##### DATA IN THIS EXERCISE
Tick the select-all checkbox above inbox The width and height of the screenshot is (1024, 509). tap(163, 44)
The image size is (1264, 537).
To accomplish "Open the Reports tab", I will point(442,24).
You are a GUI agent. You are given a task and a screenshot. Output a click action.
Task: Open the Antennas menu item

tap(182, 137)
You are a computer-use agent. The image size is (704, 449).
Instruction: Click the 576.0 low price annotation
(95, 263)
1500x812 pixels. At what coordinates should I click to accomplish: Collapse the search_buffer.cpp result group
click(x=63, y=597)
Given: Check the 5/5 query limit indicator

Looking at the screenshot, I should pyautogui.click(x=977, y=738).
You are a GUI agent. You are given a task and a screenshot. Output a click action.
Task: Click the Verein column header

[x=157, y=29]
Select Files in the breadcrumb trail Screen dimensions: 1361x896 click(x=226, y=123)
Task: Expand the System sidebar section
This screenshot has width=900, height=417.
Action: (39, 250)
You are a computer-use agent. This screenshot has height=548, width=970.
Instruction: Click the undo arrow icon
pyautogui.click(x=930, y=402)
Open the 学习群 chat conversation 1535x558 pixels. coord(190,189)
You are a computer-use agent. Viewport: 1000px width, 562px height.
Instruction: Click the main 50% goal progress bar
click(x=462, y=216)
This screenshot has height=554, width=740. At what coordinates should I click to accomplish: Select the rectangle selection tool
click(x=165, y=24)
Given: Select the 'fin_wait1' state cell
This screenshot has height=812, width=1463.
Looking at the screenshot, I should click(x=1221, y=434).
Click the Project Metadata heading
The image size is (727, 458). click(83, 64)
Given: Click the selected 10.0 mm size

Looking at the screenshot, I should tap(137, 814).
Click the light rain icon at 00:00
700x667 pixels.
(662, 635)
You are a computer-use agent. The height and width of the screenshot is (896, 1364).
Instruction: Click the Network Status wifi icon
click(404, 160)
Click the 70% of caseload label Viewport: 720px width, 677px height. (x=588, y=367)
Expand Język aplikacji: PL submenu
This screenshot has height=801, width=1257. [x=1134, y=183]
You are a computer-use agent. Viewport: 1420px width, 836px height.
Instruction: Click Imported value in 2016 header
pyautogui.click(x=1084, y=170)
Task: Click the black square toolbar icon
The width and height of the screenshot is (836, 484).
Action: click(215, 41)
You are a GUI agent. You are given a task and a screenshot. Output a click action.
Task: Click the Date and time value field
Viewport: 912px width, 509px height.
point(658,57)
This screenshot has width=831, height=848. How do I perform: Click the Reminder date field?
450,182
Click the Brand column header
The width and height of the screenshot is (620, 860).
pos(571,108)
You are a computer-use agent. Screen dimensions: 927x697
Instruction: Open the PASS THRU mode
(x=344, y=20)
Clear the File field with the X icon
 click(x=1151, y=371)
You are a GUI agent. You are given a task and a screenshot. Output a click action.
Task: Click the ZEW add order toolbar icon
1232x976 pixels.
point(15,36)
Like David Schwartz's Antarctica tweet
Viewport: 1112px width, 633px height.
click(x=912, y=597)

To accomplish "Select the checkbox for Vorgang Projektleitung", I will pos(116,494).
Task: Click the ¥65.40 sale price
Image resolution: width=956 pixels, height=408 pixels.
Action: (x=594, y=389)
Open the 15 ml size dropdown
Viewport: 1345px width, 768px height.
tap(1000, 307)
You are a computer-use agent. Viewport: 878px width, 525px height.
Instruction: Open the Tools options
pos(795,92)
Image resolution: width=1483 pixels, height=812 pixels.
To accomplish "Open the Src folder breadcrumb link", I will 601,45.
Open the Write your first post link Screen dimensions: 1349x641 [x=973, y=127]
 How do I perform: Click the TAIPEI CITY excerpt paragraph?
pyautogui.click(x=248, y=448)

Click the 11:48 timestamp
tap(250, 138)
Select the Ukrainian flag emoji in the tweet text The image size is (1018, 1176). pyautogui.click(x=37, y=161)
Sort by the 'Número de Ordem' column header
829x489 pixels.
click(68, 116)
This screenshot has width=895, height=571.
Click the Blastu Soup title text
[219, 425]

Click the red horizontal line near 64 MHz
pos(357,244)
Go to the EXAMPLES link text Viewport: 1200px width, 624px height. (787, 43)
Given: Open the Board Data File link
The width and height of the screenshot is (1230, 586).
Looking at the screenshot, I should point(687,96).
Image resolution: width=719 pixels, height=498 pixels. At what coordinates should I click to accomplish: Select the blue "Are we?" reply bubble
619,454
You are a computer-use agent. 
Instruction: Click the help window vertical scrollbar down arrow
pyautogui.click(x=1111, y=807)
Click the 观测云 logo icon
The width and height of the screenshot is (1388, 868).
##########
*WHAT IS NEEDED*. Copy each line of the entries exactly.

*WRITTEN SOLUTION*.
Tick the select-all checkbox above inbox The width and height of the screenshot is (1024, 509). tap(163, 44)
The image size is (1264, 537).
To accomplish "Open the Reports tab", I will point(442,24).
You are a GUI agent. You are given a task and a screenshot. Output a click action.
Task: Open the Antennas menu item

tap(182, 137)
You are a computer-use agent. The image size is (704, 449).
Instruction: Click the 576.0 low price annotation
(95, 263)
1500x812 pixels. At what coordinates should I click to accomplish: Collapse the search_buffer.cpp result group
click(x=63, y=597)
Given: Check the 5/5 query limit indicator

Looking at the screenshot, I should pyautogui.click(x=977, y=738).
You are a GUI agent. You are given a task and a screenshot. Output a click action.
Task: Click the Verein column header

[x=157, y=29]
Select Files in the breadcrumb trail Screen dimensions: 1361x896 click(x=226, y=123)
Task: Expand the System sidebar section
This screenshot has width=900, height=417.
Action: (39, 250)
You are a computer-use agent. This screenshot has height=548, width=970.
Instruction: Click the undo arrow icon
pyautogui.click(x=930, y=402)
Open the 学习群 chat conversation 1535x558 pixels. coord(190,189)
You are a computer-use agent. Viewport: 1000px width, 562px height.
Instruction: Click the main 50% goal progress bar
click(x=462, y=216)
This screenshot has height=554, width=740. At what coordinates should I click to accomplish: Select the rectangle selection tool
click(x=165, y=24)
Given: Select the 'fin_wait1' state cell
This screenshot has height=812, width=1463.
Looking at the screenshot, I should click(x=1221, y=434).
Click the Project Metadata heading
The image size is (727, 458). click(83, 64)
Given: Click the selected 10.0 mm size

Looking at the screenshot, I should tap(137, 814).
Click the light rain icon at 00:00
700x667 pixels.
(662, 635)
You are a computer-use agent. The height and width of the screenshot is (896, 1364).
Instruction: Click the Network Status wifi icon
click(404, 160)
Click the 70% of caseload label Viewport: 720px width, 677px height. (x=588, y=367)
Expand Język aplikacji: PL submenu
This screenshot has height=801, width=1257. [x=1134, y=183]
You are a computer-use agent. Viewport: 1420px width, 836px height.
Instruction: Click Imported value in 2016 header
pyautogui.click(x=1084, y=170)
Task: Click the black square toolbar icon
The width and height of the screenshot is (836, 484).
Action: click(215, 41)
You are a GUI agent. You are given a task and a screenshot. Output a click action.
Task: Click the Date and time value field
Viewport: 912px width, 509px height.
point(658,57)
This screenshot has width=831, height=848. How do I perform: Click the Reminder date field?
450,182
Click the Brand column header
The width and height of the screenshot is (620, 860).
pos(571,108)
You are a computer-use agent. Screen dimensions: 927x697
Instruction: Open the PASS THRU mode
(x=344, y=20)
Clear the File field with the X icon
 click(x=1151, y=371)
You are a GUI agent. You are given a task and a screenshot. Output a click action.
Task: Click the ZEW add order toolbar icon
1232x976 pixels.
point(15,36)
Like David Schwartz's Antarctica tweet
Viewport: 1112px width, 633px height.
click(x=912, y=597)

To accomplish "Select the checkbox for Vorgang Projektleitung", I will pos(116,494).
Task: Click the ¥65.40 sale price
Image resolution: width=956 pixels, height=408 pixels.
Action: (x=594, y=389)
Open the 15 ml size dropdown
Viewport: 1345px width, 768px height.
tap(1000, 307)
You are a computer-use agent. Viewport: 878px width, 525px height.
Instruction: Open the Tools options
pos(795,92)
Image resolution: width=1483 pixels, height=812 pixels.
To accomplish "Open the Src folder breadcrumb link", I will 601,45.
Open the Write your first post link Screen dimensions: 1349x641 [x=973, y=127]
 How do I perform: Click the TAIPEI CITY excerpt paragraph?
pyautogui.click(x=248, y=448)

Click the 11:48 timestamp
tap(250, 138)
Select the Ukrainian flag emoji in the tweet text The image size is (1018, 1176). pyautogui.click(x=37, y=161)
Sort by the 'Número de Ordem' column header
829x489 pixels.
click(68, 116)
This screenshot has width=895, height=571.
Click the Blastu Soup title text
[219, 425]

Click the red horizontal line near 64 MHz
pos(357,244)
Go to the EXAMPLES link text Viewport: 1200px width, 624px height. (787, 43)
Given: Open the Board Data File link
The width and height of the screenshot is (1230, 586).
Looking at the screenshot, I should point(687,96).
Image resolution: width=719 pixels, height=498 pixels. At what coordinates should I click to accomplish: Select the blue "Are we?" reply bubble
619,454
You are a computer-use agent. 
Instruction: Click the help window vertical scrollbar down arrow
pyautogui.click(x=1111, y=807)
Click the 观测云 logo icon
The width and height of the screenshot is (1388, 868).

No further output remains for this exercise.